╔══

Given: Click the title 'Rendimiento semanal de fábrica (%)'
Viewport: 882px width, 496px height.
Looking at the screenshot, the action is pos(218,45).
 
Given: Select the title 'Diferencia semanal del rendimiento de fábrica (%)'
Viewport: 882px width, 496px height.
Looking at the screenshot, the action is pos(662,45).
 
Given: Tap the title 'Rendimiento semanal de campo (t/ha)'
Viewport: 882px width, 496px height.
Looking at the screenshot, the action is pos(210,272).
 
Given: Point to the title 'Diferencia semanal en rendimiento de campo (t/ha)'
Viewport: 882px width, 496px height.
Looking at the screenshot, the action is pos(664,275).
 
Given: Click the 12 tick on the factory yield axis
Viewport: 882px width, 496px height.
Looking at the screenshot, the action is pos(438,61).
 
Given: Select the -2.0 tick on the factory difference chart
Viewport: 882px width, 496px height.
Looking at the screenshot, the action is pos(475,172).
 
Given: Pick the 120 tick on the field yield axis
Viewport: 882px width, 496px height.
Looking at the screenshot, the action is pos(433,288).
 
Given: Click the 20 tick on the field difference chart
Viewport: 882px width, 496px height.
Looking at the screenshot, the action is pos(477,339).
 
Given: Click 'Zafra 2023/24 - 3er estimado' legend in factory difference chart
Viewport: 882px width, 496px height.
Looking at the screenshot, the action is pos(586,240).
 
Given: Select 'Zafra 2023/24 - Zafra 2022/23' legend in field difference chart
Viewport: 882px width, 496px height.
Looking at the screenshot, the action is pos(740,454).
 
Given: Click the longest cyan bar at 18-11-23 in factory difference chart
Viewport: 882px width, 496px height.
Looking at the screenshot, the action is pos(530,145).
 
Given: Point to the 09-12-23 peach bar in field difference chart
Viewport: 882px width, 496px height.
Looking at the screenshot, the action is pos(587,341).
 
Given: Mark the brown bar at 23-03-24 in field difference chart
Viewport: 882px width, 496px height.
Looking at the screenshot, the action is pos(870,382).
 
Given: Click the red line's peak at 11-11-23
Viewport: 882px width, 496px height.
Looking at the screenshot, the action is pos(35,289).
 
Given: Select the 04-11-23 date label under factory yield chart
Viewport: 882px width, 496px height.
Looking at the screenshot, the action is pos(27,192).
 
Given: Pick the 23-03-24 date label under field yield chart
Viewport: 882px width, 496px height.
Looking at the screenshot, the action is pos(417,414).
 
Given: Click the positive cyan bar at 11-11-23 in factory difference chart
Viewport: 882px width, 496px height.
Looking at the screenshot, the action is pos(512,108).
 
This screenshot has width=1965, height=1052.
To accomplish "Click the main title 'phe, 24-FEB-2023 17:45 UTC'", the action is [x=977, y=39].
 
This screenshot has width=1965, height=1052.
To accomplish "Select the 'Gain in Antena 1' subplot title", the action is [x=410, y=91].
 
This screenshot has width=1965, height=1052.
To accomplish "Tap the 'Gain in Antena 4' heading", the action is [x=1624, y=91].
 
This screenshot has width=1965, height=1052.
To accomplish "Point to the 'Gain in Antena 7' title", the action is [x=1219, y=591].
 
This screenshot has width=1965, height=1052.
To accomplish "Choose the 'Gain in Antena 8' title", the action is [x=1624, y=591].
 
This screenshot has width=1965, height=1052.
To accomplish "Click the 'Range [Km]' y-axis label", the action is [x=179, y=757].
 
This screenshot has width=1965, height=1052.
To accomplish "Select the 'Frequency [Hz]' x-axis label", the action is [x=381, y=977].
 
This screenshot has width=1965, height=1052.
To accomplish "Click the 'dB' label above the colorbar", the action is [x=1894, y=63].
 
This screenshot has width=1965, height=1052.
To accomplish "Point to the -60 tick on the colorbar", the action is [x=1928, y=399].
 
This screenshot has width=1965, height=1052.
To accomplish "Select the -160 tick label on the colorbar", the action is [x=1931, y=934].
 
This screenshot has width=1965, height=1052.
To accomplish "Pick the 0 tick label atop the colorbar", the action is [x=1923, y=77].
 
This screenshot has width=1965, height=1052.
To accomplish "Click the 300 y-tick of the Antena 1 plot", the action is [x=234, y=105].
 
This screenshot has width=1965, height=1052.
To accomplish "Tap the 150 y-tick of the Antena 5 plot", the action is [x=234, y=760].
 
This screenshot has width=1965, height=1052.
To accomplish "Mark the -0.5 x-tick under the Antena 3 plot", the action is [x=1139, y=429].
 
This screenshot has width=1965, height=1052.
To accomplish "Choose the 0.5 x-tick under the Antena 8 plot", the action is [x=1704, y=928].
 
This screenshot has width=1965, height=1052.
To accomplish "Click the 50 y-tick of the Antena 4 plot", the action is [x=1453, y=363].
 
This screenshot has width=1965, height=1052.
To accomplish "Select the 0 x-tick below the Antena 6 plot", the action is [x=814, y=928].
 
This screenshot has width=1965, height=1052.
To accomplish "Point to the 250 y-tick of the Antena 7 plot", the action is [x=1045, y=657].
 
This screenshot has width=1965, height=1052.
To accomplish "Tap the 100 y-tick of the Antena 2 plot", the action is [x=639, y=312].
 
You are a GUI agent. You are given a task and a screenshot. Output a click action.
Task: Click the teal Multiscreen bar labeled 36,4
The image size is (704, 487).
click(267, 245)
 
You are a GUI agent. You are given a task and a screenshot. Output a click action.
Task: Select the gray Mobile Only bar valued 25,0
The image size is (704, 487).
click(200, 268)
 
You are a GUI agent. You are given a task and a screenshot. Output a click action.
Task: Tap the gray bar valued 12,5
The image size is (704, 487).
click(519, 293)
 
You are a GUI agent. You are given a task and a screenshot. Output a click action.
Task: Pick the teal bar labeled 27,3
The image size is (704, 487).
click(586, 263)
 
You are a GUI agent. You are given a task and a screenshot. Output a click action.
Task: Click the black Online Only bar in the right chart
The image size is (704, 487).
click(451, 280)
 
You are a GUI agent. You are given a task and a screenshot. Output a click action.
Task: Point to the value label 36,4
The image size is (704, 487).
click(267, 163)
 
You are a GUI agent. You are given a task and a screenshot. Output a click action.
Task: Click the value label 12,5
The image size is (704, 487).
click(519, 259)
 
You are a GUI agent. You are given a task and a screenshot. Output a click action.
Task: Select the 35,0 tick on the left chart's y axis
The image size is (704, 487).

╚══

Rewrite all of the entries above with every "Viewport" replaced by "Window", leaving everything else unchanged.

Given: Click the title 'Rendimiento semanal de fábrica (%)'
Window: 882px width, 496px height.
Looking at the screenshot, the action is pos(218,45).
 
Given: Select the title 'Diferencia semanal del rendimiento de fábrica (%)'
Window: 882px width, 496px height.
Looking at the screenshot, the action is pos(662,45).
 
Given: Tap the title 'Rendimiento semanal de campo (t/ha)'
Window: 882px width, 496px height.
Looking at the screenshot, the action is pos(210,272).
 
Given: Point to the title 'Diferencia semanal en rendimiento de campo (t/ha)'
Window: 882px width, 496px height.
Looking at the screenshot, the action is pos(664,275).
 
Given: Click the 12 tick on the factory yield axis
Window: 882px width, 496px height.
Looking at the screenshot, the action is pos(438,61).
 
Given: Select the -2.0 tick on the factory difference chart
Window: 882px width, 496px height.
Looking at the screenshot, the action is pos(475,172).
 
Given: Pick the 120 tick on the field yield axis
Window: 882px width, 496px height.
Looking at the screenshot, the action is pos(433,288).
 
Given: Click the 20 tick on the field difference chart
Window: 882px width, 496px height.
Looking at the screenshot, the action is pos(477,339).
 
Given: Click 'Zafra 2023/24 - 3er estimado' legend in factory difference chart
Window: 882px width, 496px height.
Looking at the screenshot, the action is pos(586,240).
 
Given: Select 'Zafra 2023/24 - Zafra 2022/23' legend in field difference chart
Window: 882px width, 496px height.
Looking at the screenshot, the action is pos(740,454).
 
Given: Click the longest cyan bar at 18-11-23 in factory difference chart
Window: 882px width, 496px height.
Looking at the screenshot, the action is pos(530,145).
 
Given: Point to the 09-12-23 peach bar in field difference chart
Window: 882px width, 496px height.
Looking at the screenshot, the action is pos(587,341).
 
Given: Mark the brown bar at 23-03-24 in field difference chart
Window: 882px width, 496px height.
Looking at the screenshot, the action is pos(870,382).
 
Given: Click the red line's peak at 11-11-23
Window: 882px width, 496px height.
Looking at the screenshot, the action is pos(35,289).
 
Given: Select the 04-11-23 date label under factory yield chart
Window: 882px width, 496px height.
Looking at the screenshot, the action is pos(27,192).
 
Given: Pick the 23-03-24 date label under field yield chart
Window: 882px width, 496px height.
Looking at the screenshot, the action is pos(417,414).
 
Given: Click the positive cyan bar at 11-11-23 in factory difference chart
Window: 882px width, 496px height.
Looking at the screenshot, the action is pos(512,108).
 
This screenshot has width=1965, height=1052.
To accomplish "Click the main title 'phe, 24-FEB-2023 17:45 UTC'", the action is [x=977, y=39].
 
This screenshot has width=1965, height=1052.
To accomplish "Select the 'Gain in Antena 1' subplot title", the action is [x=410, y=91].
 
This screenshot has width=1965, height=1052.
To accomplish "Tap the 'Gain in Antena 4' heading", the action is [x=1624, y=91].
 
This screenshot has width=1965, height=1052.
To accomplish "Point to the 'Gain in Antena 7' title", the action is [x=1219, y=591].
 
This screenshot has width=1965, height=1052.
To accomplish "Choose the 'Gain in Antena 8' title", the action is [x=1624, y=591].
 
This screenshot has width=1965, height=1052.
To accomplish "Click the 'Range [Km]' y-axis label", the action is [x=179, y=757].
 
This screenshot has width=1965, height=1052.
To accomplish "Select the 'Frequency [Hz]' x-axis label", the action is [x=381, y=977].
 
This screenshot has width=1965, height=1052.
To accomplish "Click the 'dB' label above the colorbar", the action is [x=1894, y=63].
 
This screenshot has width=1965, height=1052.
To accomplish "Point to the -60 tick on the colorbar", the action is [x=1928, y=399].
 
This screenshot has width=1965, height=1052.
To accomplish "Select the -160 tick label on the colorbar", the action is [x=1931, y=934].
 
This screenshot has width=1965, height=1052.
To accomplish "Pick the 0 tick label atop the colorbar", the action is [x=1923, y=77].
 
This screenshot has width=1965, height=1052.
To accomplish "Click the 300 y-tick of the Antena 1 plot", the action is [x=234, y=105].
 
This screenshot has width=1965, height=1052.
To accomplish "Tap the 150 y-tick of the Antena 5 plot", the action is [x=234, y=760].
 
This screenshot has width=1965, height=1052.
To accomplish "Mark the -0.5 x-tick under the Antena 3 plot", the action is [x=1139, y=429].
 
This screenshot has width=1965, height=1052.
To accomplish "Choose the 0.5 x-tick under the Antena 8 plot", the action is [x=1704, y=928].
 
This screenshot has width=1965, height=1052.
To accomplish "Click the 50 y-tick of the Antena 4 plot", the action is [x=1453, y=363].
 
This screenshot has width=1965, height=1052.
To accomplish "Select the 0 x-tick below the Antena 6 plot", the action is [x=814, y=928].
 
This screenshot has width=1965, height=1052.
To accomplish "Point to the 250 y-tick of the Antena 7 plot", the action is [x=1045, y=657].
 
This screenshot has width=1965, height=1052.
To accomplish "Tap the 100 y-tick of the Antena 2 plot", the action is [x=639, y=312].
 
You are a GUI agent. You are given a task and a screenshot. Output a click action.
Task: Click the teal Multiscreen bar labeled 36,4
The image size is (704, 487).
click(267, 245)
 
You are a GUI agent. You are given a task and a screenshot. Output a click action.
Task: Select the gray Mobile Only bar valued 25,0
The image size is (704, 487).
click(200, 268)
 
You are a GUI agent. You are given a task and a screenshot. Output a click action.
Task: Tap the gray bar valued 12,5
The image size is (704, 487).
click(519, 293)
 
You are a GUI agent. You are given a task and a screenshot. Output a click action.
Task: Pick the teal bar labeled 27,3
The image size is (704, 487).
click(586, 263)
 
You are a GUI agent. You are given a task and a screenshot. Output a click action.
Task: Click the black Online Only bar in the right chart
The image size is (704, 487).
click(451, 280)
 
You are a GUI agent. You are given a task and a screenshot. Output a click action.
Task: Point to the value label 36,4
The image size is (704, 487).
click(267, 163)
 
You are a GUI agent. You are given a task and a screenshot. Output a click action.
Task: Click the value label 12,5
The image size is (704, 487).
click(519, 259)
 
You are a GUI agent. You are given a task and a screenshot. Output a click action.
Task: Select the 35,0 tick on the left chart's y axis
The image size is (704, 487).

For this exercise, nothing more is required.